> **Problem statement**
Beneath this task are records; print exactly the stretch of them from the line with "Given: Click the Size Guide title" through the line with "The width and", both ends included.

> **Data for this task**
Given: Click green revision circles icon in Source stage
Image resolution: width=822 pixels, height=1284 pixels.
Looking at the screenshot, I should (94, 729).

* * *

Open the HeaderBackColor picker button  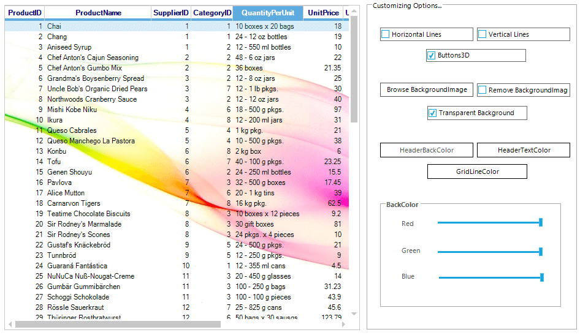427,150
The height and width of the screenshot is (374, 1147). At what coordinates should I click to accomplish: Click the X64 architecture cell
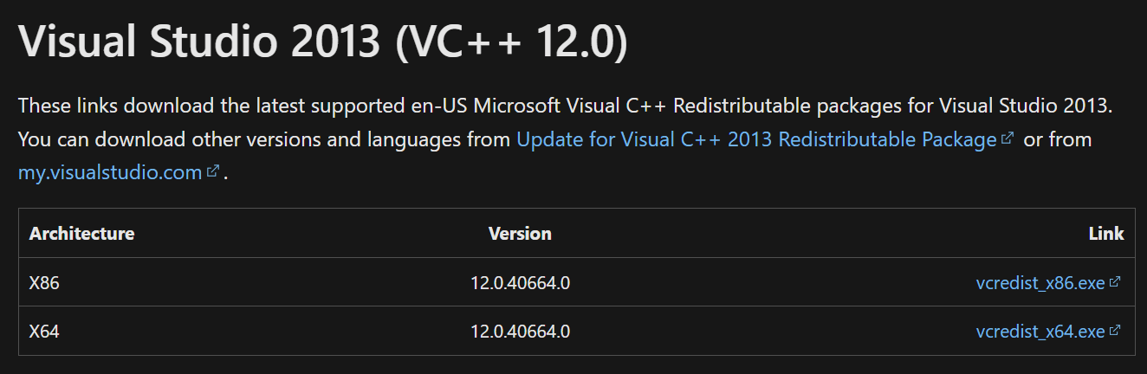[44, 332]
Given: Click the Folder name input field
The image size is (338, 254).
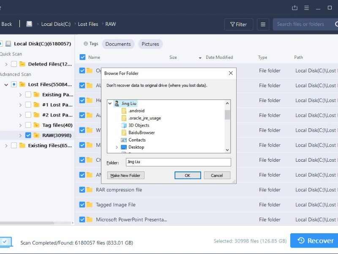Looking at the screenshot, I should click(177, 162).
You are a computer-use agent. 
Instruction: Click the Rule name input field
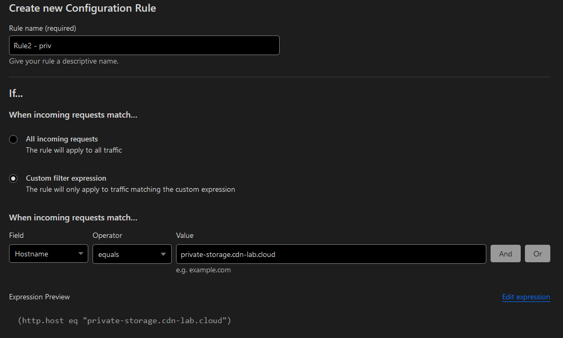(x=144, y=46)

---

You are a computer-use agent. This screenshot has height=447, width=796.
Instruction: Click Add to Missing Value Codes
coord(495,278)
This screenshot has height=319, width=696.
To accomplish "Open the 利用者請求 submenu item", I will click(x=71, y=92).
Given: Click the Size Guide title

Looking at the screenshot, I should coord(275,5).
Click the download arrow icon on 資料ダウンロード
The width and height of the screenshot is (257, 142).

> **Exercise answer**
Given: Click the Size Guide title

Looking at the screenshot, I should coord(275,5).
Click the download arrow icon on 資料ダウンロード
The width and height of the screenshot is (257, 142).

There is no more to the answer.